S'il a longtemps appelé de ses vœux l'organisation d'une primaire, Arnaud Montebourg entretient malgré tout le flou sur sa participation, en réclamant strictement les mêmes conditions qu'en 2011. Comment interpréter cette posture ? Pourrait-il réellement, politiquement et financièrement, faire campagne pour 2017 en-dehors du Parti socialiste ?

D'un point de vue politique, ce serait difficile pour lui puisqu'il a été le grand défenseur de la primaire en 2011, qu'il a portée au plus haut sommet du Parti socialiste. Deuxième, s'il partait tout seul dans la course à la présidence, il lui faudrait alors se différencier d'une part de Jean-Luc Mélenchon (déjà déclaré), et d'autre part du candidat issu de cette primaire socialiste. Je pense donc qu'il s'agit avant tout d'un positionnement tactique de sa part, plus que stratégique. Il fait monter les enchères. Il est pour l'instant la seule "star" de cette primaire avec son bagou et son enthousiasme, il peut mettre en avant son score de 17% à la primaire de 2011… Étant donné qu'il est un petit peu "l'attraction" de cette primaire, c'est dans son intérêt de se mettre au centre du jeu et de faire monter les enchères.
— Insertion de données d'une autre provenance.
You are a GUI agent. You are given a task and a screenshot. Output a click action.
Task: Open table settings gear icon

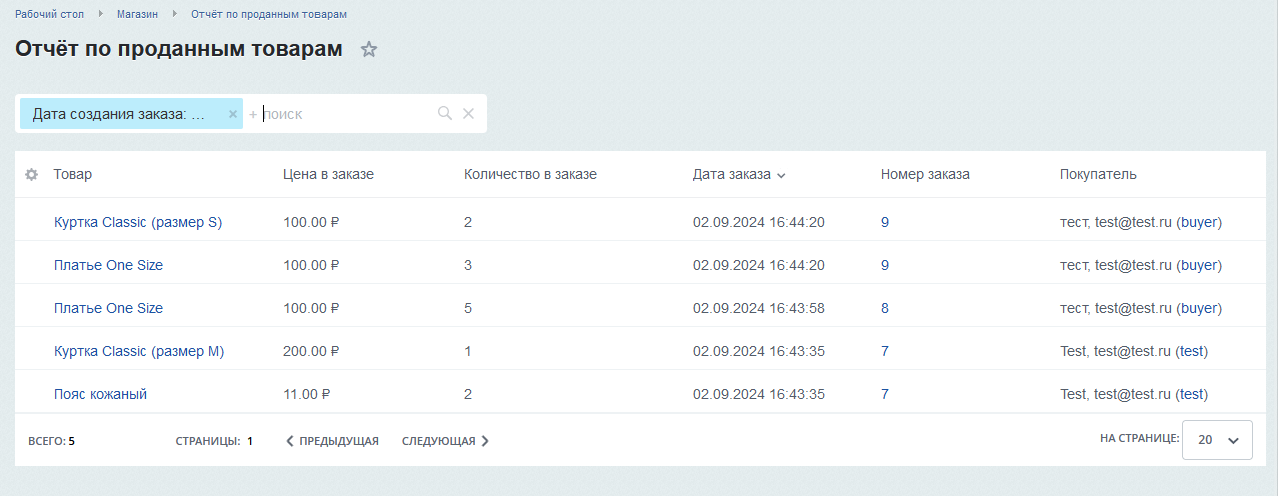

Deuxièmement, d'un point de vue financier et logistique, il est compliqué de faire campagne de nos jours. Emmanuel Macron, malgré ses puissants réseaux, a encore besoin de récolter beaucoup de fonds, n'étant pas adossé à un parti ou un micro-parti. Jean-Luc Mélenchon, de son côté, a du mal à réunir les 500 signatures.

S'il fait cavalier seul, Arnaud Montebourg risque donc d'avoir un problème d'argent et un problème de signatures.

Faut-il voir derrière le flou actuel la main de François Hollande ? Le chef de l'État est-il à la manœuvre pour désactiver la concurrence ? Si oui, a-t-il des chances de succès dans cette entreprise ?

Je ne sais pas quels sont les moyens du président de la République pour "désactiver la concurrence" et empêcher les gens d'être candidat, excepté peut-être en leur offrant un poste de ministre... En revanche, il peut jouer la montre. Il l'a dit, c'est le maître de l'horloge. Il sait très bien qu'il lui reste cette possibilité-là. Il ne va sans doute pas dissuader les concurrents, mais il va essayer de les épuiser, de les fatiguer. C'est un petit jeu dans lequel il est encore très fort.

Ensuite, il y a des symboles, des affichages qui ne sont pas anodins. N'oublions pas que mercredi après-midi, il présidait une cérémonie de réhabilitation des mineurs de 1948 en présence de Christiane Taubira. C'est un moyen de "neutraliser" quelque part des candidats qui se veulent plus de gauche que lui.